**Task prompt:** Retype every line of these records with no changes.

[START OF Record set]

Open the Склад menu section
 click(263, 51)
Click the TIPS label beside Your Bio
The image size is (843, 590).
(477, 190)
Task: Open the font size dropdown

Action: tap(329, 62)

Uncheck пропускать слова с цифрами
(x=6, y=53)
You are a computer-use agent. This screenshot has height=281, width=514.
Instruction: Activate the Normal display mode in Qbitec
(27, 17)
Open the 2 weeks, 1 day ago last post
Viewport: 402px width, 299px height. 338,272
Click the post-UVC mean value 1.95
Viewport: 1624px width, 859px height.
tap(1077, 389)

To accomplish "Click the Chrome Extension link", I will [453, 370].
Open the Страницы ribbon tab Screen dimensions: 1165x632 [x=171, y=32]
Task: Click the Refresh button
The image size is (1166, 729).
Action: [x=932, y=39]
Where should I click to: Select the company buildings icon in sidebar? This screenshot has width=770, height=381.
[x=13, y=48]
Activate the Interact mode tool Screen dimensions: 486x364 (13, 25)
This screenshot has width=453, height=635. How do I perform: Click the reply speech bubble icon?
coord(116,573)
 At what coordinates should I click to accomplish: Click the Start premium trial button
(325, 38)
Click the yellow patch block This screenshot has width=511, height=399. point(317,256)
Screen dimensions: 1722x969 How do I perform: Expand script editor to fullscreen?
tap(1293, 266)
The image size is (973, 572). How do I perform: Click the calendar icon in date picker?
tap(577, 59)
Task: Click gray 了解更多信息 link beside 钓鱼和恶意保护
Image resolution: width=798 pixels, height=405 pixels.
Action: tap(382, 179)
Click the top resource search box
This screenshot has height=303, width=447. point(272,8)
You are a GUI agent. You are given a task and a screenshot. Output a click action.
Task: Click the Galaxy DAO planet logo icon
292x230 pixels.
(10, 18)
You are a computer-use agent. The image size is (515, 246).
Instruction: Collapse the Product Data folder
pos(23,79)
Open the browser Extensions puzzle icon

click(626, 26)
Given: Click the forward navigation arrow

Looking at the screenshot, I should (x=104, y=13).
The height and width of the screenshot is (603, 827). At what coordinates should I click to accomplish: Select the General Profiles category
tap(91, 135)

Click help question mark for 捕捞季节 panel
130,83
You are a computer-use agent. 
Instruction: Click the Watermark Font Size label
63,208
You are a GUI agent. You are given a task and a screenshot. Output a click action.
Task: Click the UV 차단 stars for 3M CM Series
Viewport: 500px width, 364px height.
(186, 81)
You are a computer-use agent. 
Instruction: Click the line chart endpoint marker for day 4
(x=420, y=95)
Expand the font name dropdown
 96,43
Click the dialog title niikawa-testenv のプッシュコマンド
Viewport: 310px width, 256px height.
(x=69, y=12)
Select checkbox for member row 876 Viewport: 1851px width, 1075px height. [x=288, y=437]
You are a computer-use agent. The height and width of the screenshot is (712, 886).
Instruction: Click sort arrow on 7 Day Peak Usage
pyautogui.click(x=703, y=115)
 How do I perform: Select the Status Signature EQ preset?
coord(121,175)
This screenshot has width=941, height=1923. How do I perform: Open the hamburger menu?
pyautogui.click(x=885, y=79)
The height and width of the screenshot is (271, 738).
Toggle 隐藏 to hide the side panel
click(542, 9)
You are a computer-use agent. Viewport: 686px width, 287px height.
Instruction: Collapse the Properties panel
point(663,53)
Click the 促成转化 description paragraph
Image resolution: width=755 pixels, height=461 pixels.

[END OF Record set]

**Complete output:**
Open the Склад menu section
 click(263, 51)
Click the TIPS label beside Your Bio
The image size is (843, 590).
(477, 190)
Task: Open the font size dropdown

Action: tap(329, 62)

Uncheck пропускать слова с цифрами
(x=6, y=53)
You are a computer-use agent. This screenshot has height=281, width=514.
Instruction: Activate the Normal display mode in Qbitec
(27, 17)
Open the 2 weeks, 1 day ago last post
Viewport: 402px width, 299px height. 338,272
Click the post-UVC mean value 1.95
Viewport: 1624px width, 859px height.
tap(1077, 389)

To accomplish "Click the Chrome Extension link", I will [453, 370].
Open the Страницы ribbon tab Screen dimensions: 1165x632 [x=171, y=32]
Task: Click the Refresh button
The image size is (1166, 729).
Action: [x=932, y=39]
Where should I click to: Select the company buildings icon in sidebar? This screenshot has width=770, height=381.
[x=13, y=48]
Activate the Interact mode tool Screen dimensions: 486x364 (13, 25)
This screenshot has width=453, height=635. How do I perform: Click the reply speech bubble icon?
coord(116,573)
 At what coordinates should I click to accomplish: Click the Start premium trial button
(325, 38)
Click the yellow patch block This screenshot has width=511, height=399. point(317,256)
Screen dimensions: 1722x969 How do I perform: Expand script editor to fullscreen?
tap(1293, 266)
The image size is (973, 572). How do I perform: Click the calendar icon in date picker?
tap(577, 59)
Task: Click gray 了解更多信息 link beside 钓鱼和恶意保护
Image resolution: width=798 pixels, height=405 pixels.
Action: tap(382, 179)
Click the top resource search box
This screenshot has height=303, width=447. point(272,8)
You are a GUI agent. You are given a task and a screenshot. Output a click action.
Task: Click the Galaxy DAO planet logo icon
292x230 pixels.
(10, 18)
You are a computer-use agent. The image size is (515, 246).
Instruction: Collapse the Product Data folder
pos(23,79)
Open the browser Extensions puzzle icon

click(626, 26)
Given: Click the forward navigation arrow

Looking at the screenshot, I should (x=104, y=13).
The height and width of the screenshot is (603, 827). At what coordinates should I click to accomplish: Select the General Profiles category
tap(91, 135)

Click help question mark for 捕捞季节 panel
130,83
You are a computer-use agent. 
Instruction: Click the Watermark Font Size label
63,208
You are a GUI agent. You are given a task and a screenshot. Output a click action.
Task: Click the UV 차단 stars for 3M CM Series
Viewport: 500px width, 364px height.
(186, 81)
You are a computer-use agent. 
Instruction: Click the line chart endpoint marker for day 4
(x=420, y=95)
Expand the font name dropdown
 96,43
Click the dialog title niikawa-testenv のプッシュコマンド
Viewport: 310px width, 256px height.
(x=69, y=12)
Select checkbox for member row 876 Viewport: 1851px width, 1075px height. [x=288, y=437]
You are a computer-use agent. The height and width of the screenshot is (712, 886).
Instruction: Click sort arrow on 7 Day Peak Usage
pyautogui.click(x=703, y=115)
 How do I perform: Select the Status Signature EQ preset?
coord(121,175)
This screenshot has width=941, height=1923. How do I perform: Open the hamburger menu?
pyautogui.click(x=885, y=79)
The height and width of the screenshot is (271, 738).
Toggle 隐藏 to hide the side panel
click(542, 9)
You are a computer-use agent. Viewport: 686px width, 287px height.
Instruction: Collapse the Properties panel
point(663,53)
Click the 促成转化 description paragraph
Image resolution: width=755 pixels, height=461 pixels.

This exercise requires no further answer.